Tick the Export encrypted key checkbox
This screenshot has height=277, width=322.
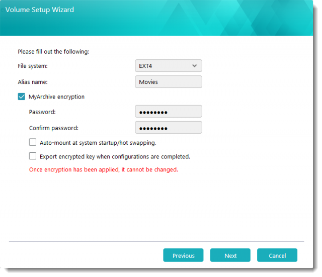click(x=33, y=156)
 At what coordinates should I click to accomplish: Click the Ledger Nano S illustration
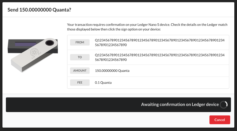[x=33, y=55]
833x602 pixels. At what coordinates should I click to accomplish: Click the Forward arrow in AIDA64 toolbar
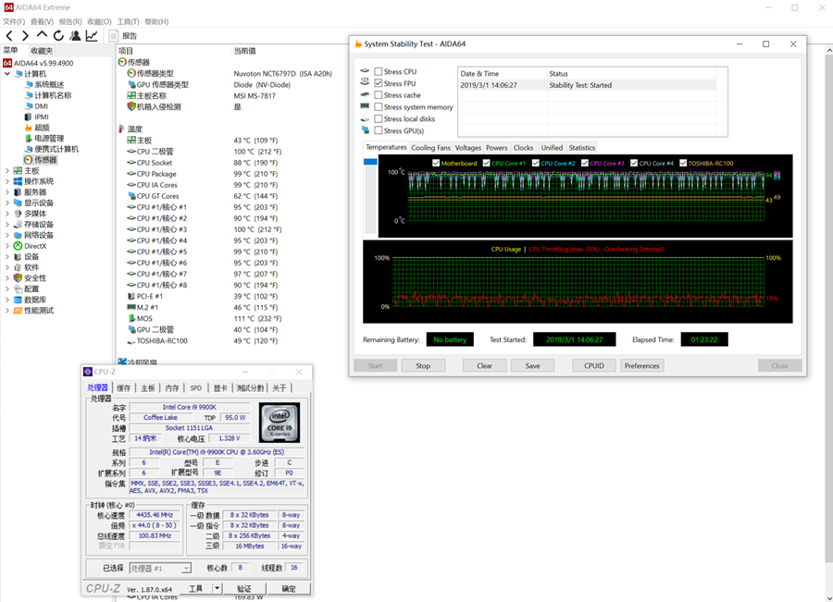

===

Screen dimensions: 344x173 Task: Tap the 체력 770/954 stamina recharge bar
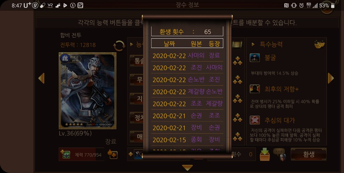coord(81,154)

===

| WHAT TO PRODUCE |
The material above holds pictures; leave them out and set down exactly the lines from the line with "Nano S illustration" to the line with "833x602 pixels. At", both included.

| EXERCISE RESULT |
 At what coordinates should I click to accomplish: Click the Ledger Nano S illustration
[x=33, y=55]
833x602 pixels. At what coordinates should I click to accomplish: Click the Forward arrow in AIDA64 toolbar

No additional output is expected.